DATASET EXCERPTS>
------------------------------------------------

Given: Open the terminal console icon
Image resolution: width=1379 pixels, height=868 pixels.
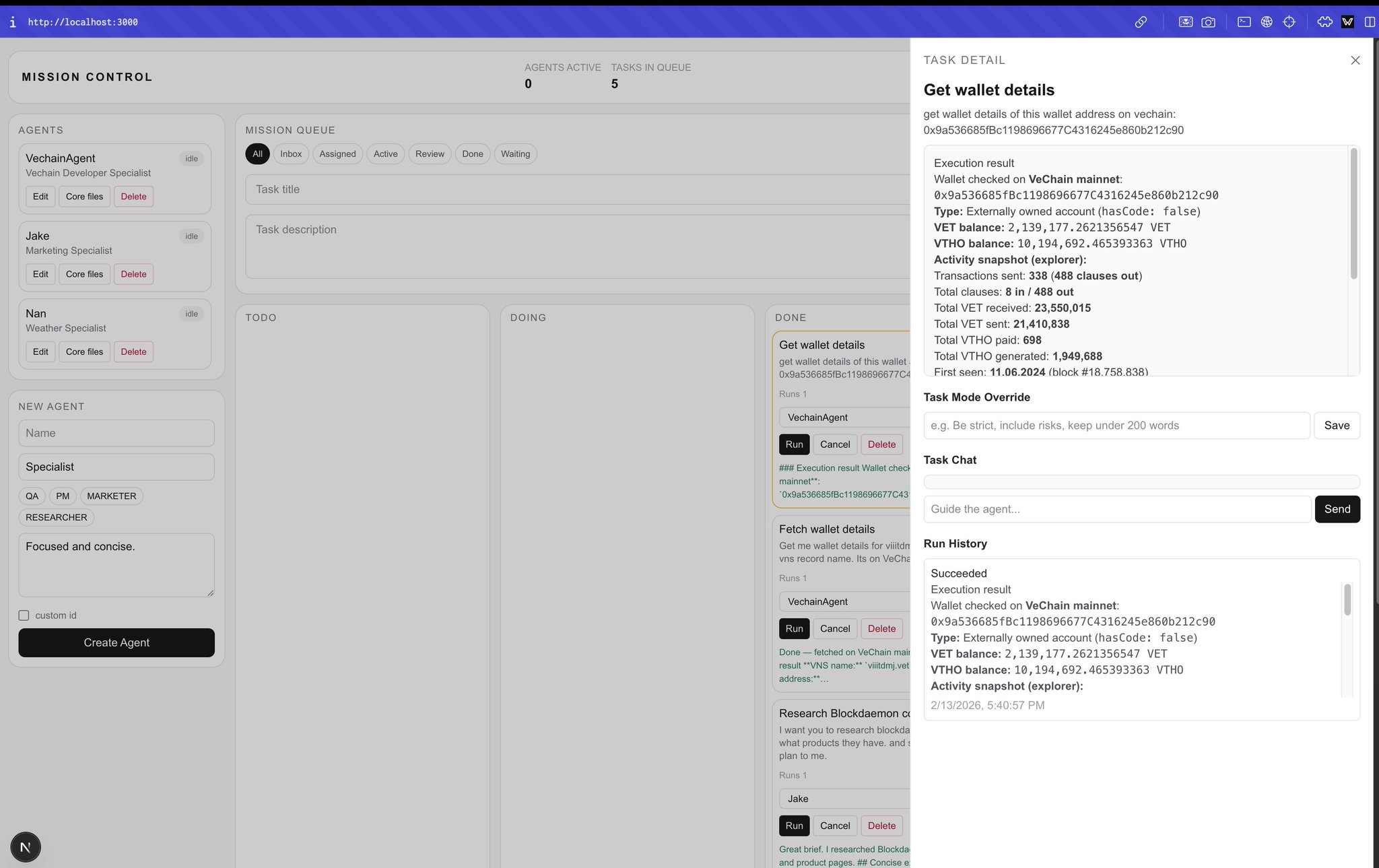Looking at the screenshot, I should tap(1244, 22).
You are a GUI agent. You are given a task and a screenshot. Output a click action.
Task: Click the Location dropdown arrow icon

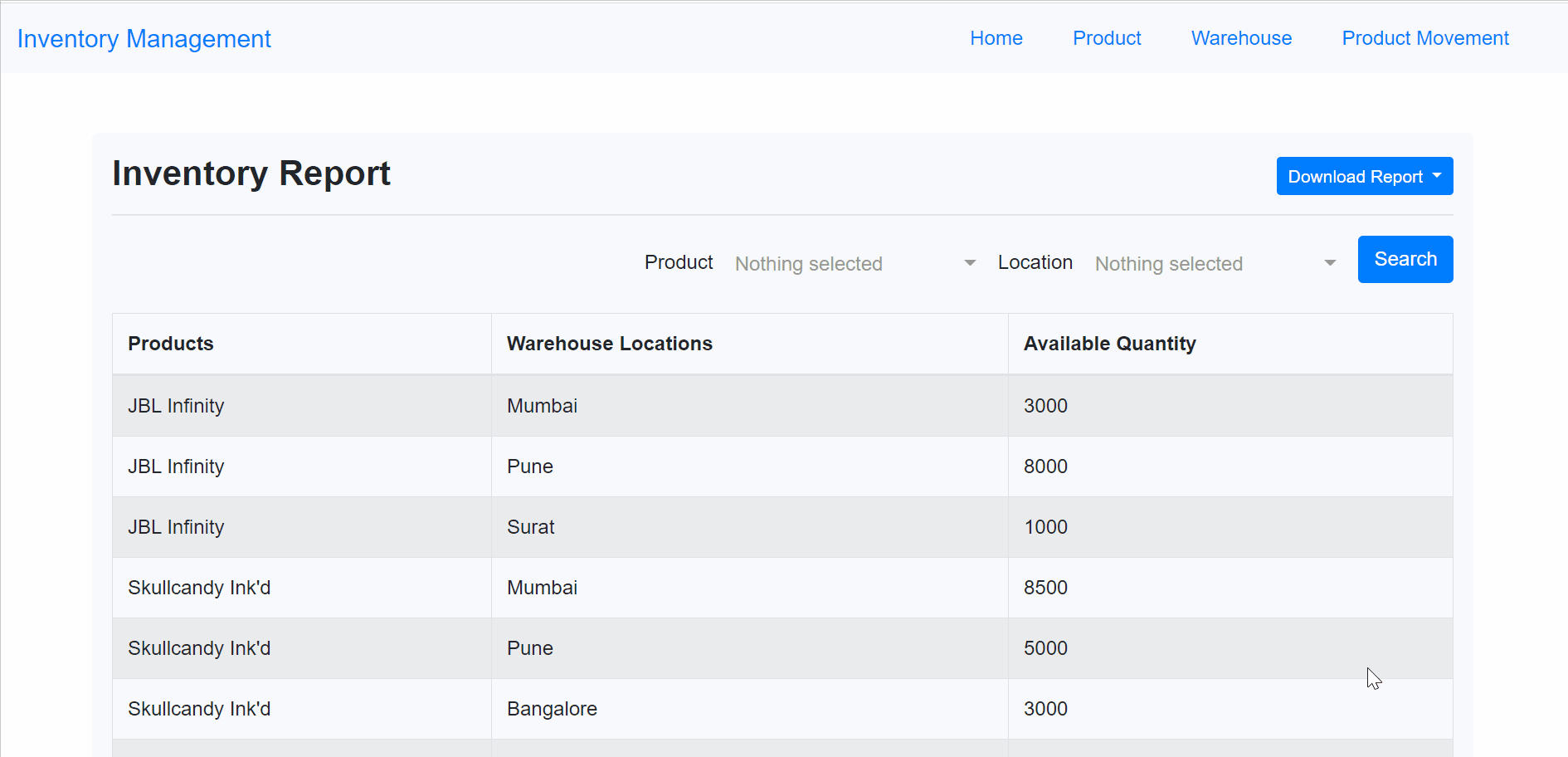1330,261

------------------------------------------------

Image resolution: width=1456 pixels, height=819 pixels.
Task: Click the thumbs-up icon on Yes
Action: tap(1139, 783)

------------------------------------------------

WHAT THE EXERCISE ASKS> Your reply should hold nothing but the lines above, from the one containing "Given: Open the terminal console icon" to the one containing "You are a GUI", reproduced exactly minus the pictures.

RESULT OF THE TASK>
Given: Open the terminal console icon
Image resolution: width=1379 pixels, height=868 pixels.
Looking at the screenshot, I should tap(1244, 22).
You are a GUI agent. You are given a task and a screenshot. Output a click action.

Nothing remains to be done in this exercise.